_Stated problem 1_.
Answer these from the library's new-books post:
(a) Which actress wrote Here's The Story: Surviving Marcia Brady and Finding My True Voice?
(b) What project does Sunny Schwartz help to spearhead in San Francisco?
(c) In what year did Kelo v. City of New London reach the Supreme Court?
_Stated problem 2_.
Pick up the library's new-books post where it stops and carry it forward.

_Given text_.
---------------
What's New at Peter White Public Library
This March we celebrated Women's History Month at the library with a display of books from the nonfiction section. Some of the new books about women, their lives and their accomplishments include:
Here's The Story: Surviving Marcia Brady and Finding My True Voice by Maureen McCormick is a behind-the-scenes memoir by the actress best known for her portrayal of Marcia Brady. Describing the painful disparity between her on-screen persona and her real life, she recounts the dark secret that overshadowed her relationship with her mother and siblings and her own struggles with depression, addiction, and eating disorders.
The thorny topic of rehabilitating offenders in the American penal system remains front and center in Dreams from the Monster Factory by Sunny Schwartz, an expert in criminal justice reform in the San Francisco area, and TV writer and producer David Boodell. Schwartz asks a central question: What do we do with the people who get out of jail and come back to communities? Using real stories of former convicts and their victims, Schwartz concludes that the horrible conditions in prisons, the monster factories of the title, create people incapable of empathy or compassion who return to society and commit more crimes. She helps to spearhead the Resolve to Stop the Violence Project in San Francisco to create a prison that doesn't reinforce violence
In Little Pink House: a Story of Defiance and Courage, Jeff Benedict has taken a complicated court case centered on eminent domain and turned it into a page-turner with a conscience. In 1997, an EMT named Susette Kelo left her husband, bought a cottage and started over in the economically depressed Ft. Trumbull neighborhood of New London, Conn. In February 1998, the New London Development Corporation began trying to muscle the neighborhood into selling homes to make way for a Pfizer research complex. The fight escalated when the city tried exercising eminent domain to seize the homes of Kelo and others who refused to sell, leading to the case, Kelo v. City of New London, reaching the Supreme Court in 2005. Raising important questions about the use of economic development as a justification for displacing citizens, this book will leave readers indignant and inspired.
---------------
_Dataset content_.
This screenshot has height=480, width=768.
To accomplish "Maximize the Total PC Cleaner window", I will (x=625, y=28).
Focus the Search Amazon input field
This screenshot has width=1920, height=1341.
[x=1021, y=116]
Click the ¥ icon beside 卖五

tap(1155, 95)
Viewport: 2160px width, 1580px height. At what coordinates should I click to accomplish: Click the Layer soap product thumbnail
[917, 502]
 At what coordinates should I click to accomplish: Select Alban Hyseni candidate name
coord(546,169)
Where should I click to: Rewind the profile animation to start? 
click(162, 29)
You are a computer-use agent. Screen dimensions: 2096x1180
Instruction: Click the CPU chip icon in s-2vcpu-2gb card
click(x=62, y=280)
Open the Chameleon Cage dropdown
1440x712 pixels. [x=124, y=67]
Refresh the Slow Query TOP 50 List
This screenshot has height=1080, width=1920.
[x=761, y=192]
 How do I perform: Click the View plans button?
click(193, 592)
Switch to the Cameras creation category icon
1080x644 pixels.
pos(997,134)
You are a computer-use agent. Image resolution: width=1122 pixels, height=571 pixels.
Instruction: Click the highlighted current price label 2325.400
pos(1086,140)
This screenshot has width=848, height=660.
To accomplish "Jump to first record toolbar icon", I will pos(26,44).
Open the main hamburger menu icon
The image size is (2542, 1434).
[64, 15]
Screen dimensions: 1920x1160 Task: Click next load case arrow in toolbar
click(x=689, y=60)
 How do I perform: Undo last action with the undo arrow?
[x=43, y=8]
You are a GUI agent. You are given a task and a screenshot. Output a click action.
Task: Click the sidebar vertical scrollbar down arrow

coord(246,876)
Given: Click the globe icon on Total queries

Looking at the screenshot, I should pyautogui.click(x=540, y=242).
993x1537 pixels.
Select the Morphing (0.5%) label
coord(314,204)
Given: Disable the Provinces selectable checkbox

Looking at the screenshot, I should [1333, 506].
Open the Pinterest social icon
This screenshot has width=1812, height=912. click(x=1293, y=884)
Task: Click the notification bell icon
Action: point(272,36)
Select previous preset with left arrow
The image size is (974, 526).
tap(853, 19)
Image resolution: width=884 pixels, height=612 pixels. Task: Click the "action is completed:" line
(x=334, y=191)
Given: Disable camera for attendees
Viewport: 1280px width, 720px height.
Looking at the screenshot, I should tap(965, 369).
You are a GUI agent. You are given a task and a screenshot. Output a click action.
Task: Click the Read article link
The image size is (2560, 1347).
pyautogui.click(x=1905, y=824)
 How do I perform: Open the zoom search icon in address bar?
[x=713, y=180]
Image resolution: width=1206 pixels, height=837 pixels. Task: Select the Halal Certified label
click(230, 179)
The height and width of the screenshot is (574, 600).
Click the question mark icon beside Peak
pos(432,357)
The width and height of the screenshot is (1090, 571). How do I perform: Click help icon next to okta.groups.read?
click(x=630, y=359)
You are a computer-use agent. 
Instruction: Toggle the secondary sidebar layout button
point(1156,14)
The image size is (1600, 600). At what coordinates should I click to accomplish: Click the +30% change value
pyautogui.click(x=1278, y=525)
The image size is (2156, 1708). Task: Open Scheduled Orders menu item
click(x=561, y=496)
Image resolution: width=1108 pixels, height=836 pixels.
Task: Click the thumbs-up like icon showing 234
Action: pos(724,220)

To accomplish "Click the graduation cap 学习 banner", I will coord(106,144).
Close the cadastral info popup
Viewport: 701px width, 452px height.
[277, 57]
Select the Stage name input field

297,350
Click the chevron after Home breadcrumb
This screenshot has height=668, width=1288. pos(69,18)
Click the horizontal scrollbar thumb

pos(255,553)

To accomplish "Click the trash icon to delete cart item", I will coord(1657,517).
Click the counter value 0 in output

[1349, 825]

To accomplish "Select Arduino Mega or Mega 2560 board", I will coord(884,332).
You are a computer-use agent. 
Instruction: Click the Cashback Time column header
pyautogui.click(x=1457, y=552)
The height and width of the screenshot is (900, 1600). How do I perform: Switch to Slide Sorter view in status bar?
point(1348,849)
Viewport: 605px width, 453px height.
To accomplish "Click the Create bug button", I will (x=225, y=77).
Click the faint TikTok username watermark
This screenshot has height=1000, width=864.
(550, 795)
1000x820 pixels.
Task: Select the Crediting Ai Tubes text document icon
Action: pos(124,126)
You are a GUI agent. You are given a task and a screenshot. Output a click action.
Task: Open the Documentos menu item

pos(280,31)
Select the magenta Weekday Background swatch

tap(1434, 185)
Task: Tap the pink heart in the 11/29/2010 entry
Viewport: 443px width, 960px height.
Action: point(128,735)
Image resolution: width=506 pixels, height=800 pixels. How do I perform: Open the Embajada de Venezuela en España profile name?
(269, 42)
---------------
_Answer 1_.
(a) Maureen McCormick
(b) The Resolve to Stop the Violence Project
(c) 2005

_Answer 2_.
No individual, not even Eleanor Roosevelt, exerted more influence over the formulation of FDR's New Deal or did more to implement his programs than Frances Perkins. As former Washington Post staff writer Kirstin Downey makes plain in The Woman Behind the New Deal: The Life of Frances Perkins, FDR's Secretary of Labor and His Moral Conscience, the first female Cabinet member was the primary shaper of such new concepts as unemployment insurance, the 40-hour work week and Social Security. At a time when the United States stands at the brink of another economic meltdown calling for sweeping federal interventions, Downey provides not only a superb rendering of history, but also a large dose of inspiration drawn from Perkins' clearheaded, decisive work with FDR to solve urgent problems diligently and to succeed in the face of what seemed insurmountable odds.
In Confessions of a Counterfeit Farm Girl, Susan McCorkindale, former marketing director at Family Circle, takes a lighthearted look at the abrupt change in lifestyle she experienced when she quit her job and moved with her husband and their two sons from bustling Ridgewood, N.J., to "beautiful, anything but bustling" Upperville, Va. Though admittedly weary of the corporate rat race, she wasn't prepared for the huge cultural differences she encounters living on their 500-acre beef cattle farm. In chapters packed with droll humor (and numerous unnecessary footnotes), she addresses fashion, public versus private schools, horseback riding versus football, and Saturdays in suburbia versus the sticks.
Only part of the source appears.